- **ASSIGNMENT**: Your task is to retype each line of the data below exactly.

- **RECORDS PROVIDED**:

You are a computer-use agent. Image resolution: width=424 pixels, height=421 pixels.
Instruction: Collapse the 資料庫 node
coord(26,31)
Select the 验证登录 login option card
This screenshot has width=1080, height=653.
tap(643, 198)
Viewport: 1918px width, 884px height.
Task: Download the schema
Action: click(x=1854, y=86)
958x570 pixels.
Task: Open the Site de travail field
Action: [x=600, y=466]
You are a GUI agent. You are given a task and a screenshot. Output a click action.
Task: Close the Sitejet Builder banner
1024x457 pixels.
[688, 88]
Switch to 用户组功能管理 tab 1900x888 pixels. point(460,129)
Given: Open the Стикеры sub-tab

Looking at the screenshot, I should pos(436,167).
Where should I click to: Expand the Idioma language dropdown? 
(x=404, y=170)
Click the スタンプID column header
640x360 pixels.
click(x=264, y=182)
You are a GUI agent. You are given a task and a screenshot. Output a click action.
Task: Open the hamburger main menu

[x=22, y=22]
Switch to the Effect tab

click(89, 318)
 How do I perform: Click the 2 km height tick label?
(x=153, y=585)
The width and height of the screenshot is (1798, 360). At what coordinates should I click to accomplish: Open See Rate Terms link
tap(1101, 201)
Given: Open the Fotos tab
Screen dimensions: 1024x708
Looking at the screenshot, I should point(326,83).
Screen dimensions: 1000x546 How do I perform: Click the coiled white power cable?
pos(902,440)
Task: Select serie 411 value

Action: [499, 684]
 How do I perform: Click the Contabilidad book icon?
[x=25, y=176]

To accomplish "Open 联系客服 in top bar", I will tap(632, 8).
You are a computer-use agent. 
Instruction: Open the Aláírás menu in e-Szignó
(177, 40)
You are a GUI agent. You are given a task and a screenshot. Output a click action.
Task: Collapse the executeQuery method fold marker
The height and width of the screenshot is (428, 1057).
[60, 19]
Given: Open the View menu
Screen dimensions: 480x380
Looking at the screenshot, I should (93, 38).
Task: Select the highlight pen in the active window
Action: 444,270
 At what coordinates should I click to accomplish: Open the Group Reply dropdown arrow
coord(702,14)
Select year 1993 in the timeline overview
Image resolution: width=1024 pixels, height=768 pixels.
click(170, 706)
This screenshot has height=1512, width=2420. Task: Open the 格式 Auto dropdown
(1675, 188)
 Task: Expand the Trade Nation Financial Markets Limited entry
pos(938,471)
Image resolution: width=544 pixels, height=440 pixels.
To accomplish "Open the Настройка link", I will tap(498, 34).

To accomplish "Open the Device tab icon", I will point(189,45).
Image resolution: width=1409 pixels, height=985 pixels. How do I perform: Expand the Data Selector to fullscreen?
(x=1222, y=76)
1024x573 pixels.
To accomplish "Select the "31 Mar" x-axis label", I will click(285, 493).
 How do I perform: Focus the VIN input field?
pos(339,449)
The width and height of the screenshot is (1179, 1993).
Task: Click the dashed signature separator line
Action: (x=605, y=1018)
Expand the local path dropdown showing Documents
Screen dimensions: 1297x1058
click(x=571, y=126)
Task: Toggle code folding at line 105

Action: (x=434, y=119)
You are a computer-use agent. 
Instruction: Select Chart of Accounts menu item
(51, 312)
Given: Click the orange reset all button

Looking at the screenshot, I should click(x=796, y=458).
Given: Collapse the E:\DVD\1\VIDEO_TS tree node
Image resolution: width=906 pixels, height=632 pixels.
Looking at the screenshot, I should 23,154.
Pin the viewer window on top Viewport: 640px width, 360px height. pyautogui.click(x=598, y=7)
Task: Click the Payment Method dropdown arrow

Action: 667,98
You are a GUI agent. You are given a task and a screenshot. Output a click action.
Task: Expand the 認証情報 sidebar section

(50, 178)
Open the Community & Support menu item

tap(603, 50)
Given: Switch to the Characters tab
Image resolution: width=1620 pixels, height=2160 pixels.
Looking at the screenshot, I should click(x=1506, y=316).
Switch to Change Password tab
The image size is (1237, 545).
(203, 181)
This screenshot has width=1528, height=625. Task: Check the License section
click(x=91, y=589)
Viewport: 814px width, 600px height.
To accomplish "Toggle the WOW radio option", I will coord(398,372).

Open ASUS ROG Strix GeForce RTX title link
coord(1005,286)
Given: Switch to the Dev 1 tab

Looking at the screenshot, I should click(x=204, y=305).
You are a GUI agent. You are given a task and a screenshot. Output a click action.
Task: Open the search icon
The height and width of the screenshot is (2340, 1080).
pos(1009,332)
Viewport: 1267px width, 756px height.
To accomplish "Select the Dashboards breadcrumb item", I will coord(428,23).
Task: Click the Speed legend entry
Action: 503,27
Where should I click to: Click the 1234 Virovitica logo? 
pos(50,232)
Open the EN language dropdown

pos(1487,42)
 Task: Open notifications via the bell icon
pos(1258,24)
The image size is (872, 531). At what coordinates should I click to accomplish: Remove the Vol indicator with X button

- **RESULT FOR THIS TASK**:
You are a computer-use agent. Image resolution: width=424 pixels, height=421 pixels.
Instruction: Collapse the 資料庫 node
coord(26,31)
Select the 验证登录 login option card
This screenshot has width=1080, height=653.
tap(643, 198)
Viewport: 1918px width, 884px height.
Task: Download the schema
Action: click(x=1854, y=86)
958x570 pixels.
Task: Open the Site de travail field
Action: [x=600, y=466]
You are a GUI agent. You are given a task and a screenshot. Output a click action.
Task: Close the Sitejet Builder banner
1024x457 pixels.
[688, 88]
Switch to 用户组功能管理 tab 1900x888 pixels. point(460,129)
Given: Open the Стикеры sub-tab

Looking at the screenshot, I should pos(436,167).
Where should I click to: Expand the Idioma language dropdown? 
(x=404, y=170)
Click the スタンプID column header
640x360 pixels.
click(x=264, y=182)
You are a GUI agent. You are given a task and a screenshot. Output a click action.
Task: Open the hamburger main menu

[x=22, y=22]
Switch to the Effect tab

click(89, 318)
 How do I perform: Click the 2 km height tick label?
(x=153, y=585)
The width and height of the screenshot is (1798, 360). At what coordinates should I click to accomplish: Open See Rate Terms link
tap(1101, 201)
Given: Open the Fotos tab
Screen dimensions: 1024x708
Looking at the screenshot, I should point(326,83).
Screen dimensions: 1000x546 How do I perform: Click the coiled white power cable?
pos(902,440)
Task: Select serie 411 value

Action: [499, 684]
 How do I perform: Click the Contabilidad book icon?
[x=25, y=176]

To accomplish "Open 联系客服 in top bar", I will tap(632, 8).
You are a computer-use agent. 
Instruction: Open the Aláírás menu in e-Szignó
(177, 40)
You are a GUI agent. You are given a task and a screenshot. Output a click action.
Task: Collapse the executeQuery method fold marker
The height and width of the screenshot is (428, 1057).
[60, 19]
Given: Open the View menu
Screen dimensions: 480x380
Looking at the screenshot, I should (93, 38).
Task: Select the highlight pen in the active window
Action: 444,270
 At what coordinates should I click to accomplish: Open the Group Reply dropdown arrow
coord(702,14)
Select year 1993 in the timeline overview
Image resolution: width=1024 pixels, height=768 pixels.
click(170, 706)
This screenshot has height=1512, width=2420. Task: Open the 格式 Auto dropdown
(1675, 188)
 Task: Expand the Trade Nation Financial Markets Limited entry
pos(938,471)
Image resolution: width=544 pixels, height=440 pixels.
To accomplish "Open the Настройка link", I will tap(498, 34).

To accomplish "Open the Device tab icon", I will point(189,45).
Image resolution: width=1409 pixels, height=985 pixels. How do I perform: Expand the Data Selector to fullscreen?
(x=1222, y=76)
1024x573 pixels.
To accomplish "Select the "31 Mar" x-axis label", I will click(285, 493).
 How do I perform: Focus the VIN input field?
pos(339,449)
The width and height of the screenshot is (1179, 1993).
Task: Click the dashed signature separator line
Action: (x=605, y=1018)
Expand the local path dropdown showing Documents
Screen dimensions: 1297x1058
click(x=571, y=126)
Task: Toggle code folding at line 105

Action: (x=434, y=119)
You are a computer-use agent. 
Instruction: Select Chart of Accounts menu item
(51, 312)
Given: Click the orange reset all button

Looking at the screenshot, I should click(x=796, y=458).
Given: Collapse the E:\DVD\1\VIDEO_TS tree node
Image resolution: width=906 pixels, height=632 pixels.
Looking at the screenshot, I should 23,154.
Pin the viewer window on top Viewport: 640px width, 360px height. pyautogui.click(x=598, y=7)
Task: Click the Payment Method dropdown arrow

Action: 667,98
You are a GUI agent. You are given a task and a screenshot. Output a click action.
Task: Expand the 認証情報 sidebar section

(50, 178)
Open the Community & Support menu item

tap(603, 50)
Given: Switch to the Characters tab
Image resolution: width=1620 pixels, height=2160 pixels.
Looking at the screenshot, I should click(x=1506, y=316).
Switch to Change Password tab
The image size is (1237, 545).
(203, 181)
This screenshot has width=1528, height=625. Task: Check the License section
click(x=91, y=589)
Viewport: 814px width, 600px height.
To accomplish "Toggle the WOW radio option", I will coord(398,372).

Open ASUS ROG Strix GeForce RTX title link
coord(1005,286)
Given: Switch to the Dev 1 tab

Looking at the screenshot, I should click(x=204, y=305).
You are a GUI agent. You are given a task and a screenshot. Output a click action.
Task: Open the search icon
The height and width of the screenshot is (2340, 1080).
pos(1009,332)
Viewport: 1267px width, 756px height.
To accomplish "Select the Dashboards breadcrumb item", I will coord(428,23).
Task: Click the Speed legend entry
Action: 503,27
Where should I click to: Click the 1234 Virovitica logo? 
pos(50,232)
Open the EN language dropdown

pos(1487,42)
 Task: Open notifications via the bell icon
pos(1258,24)
The image size is (872, 531). At what coordinates should I click to accomplish: Remove the Vol indicator with X button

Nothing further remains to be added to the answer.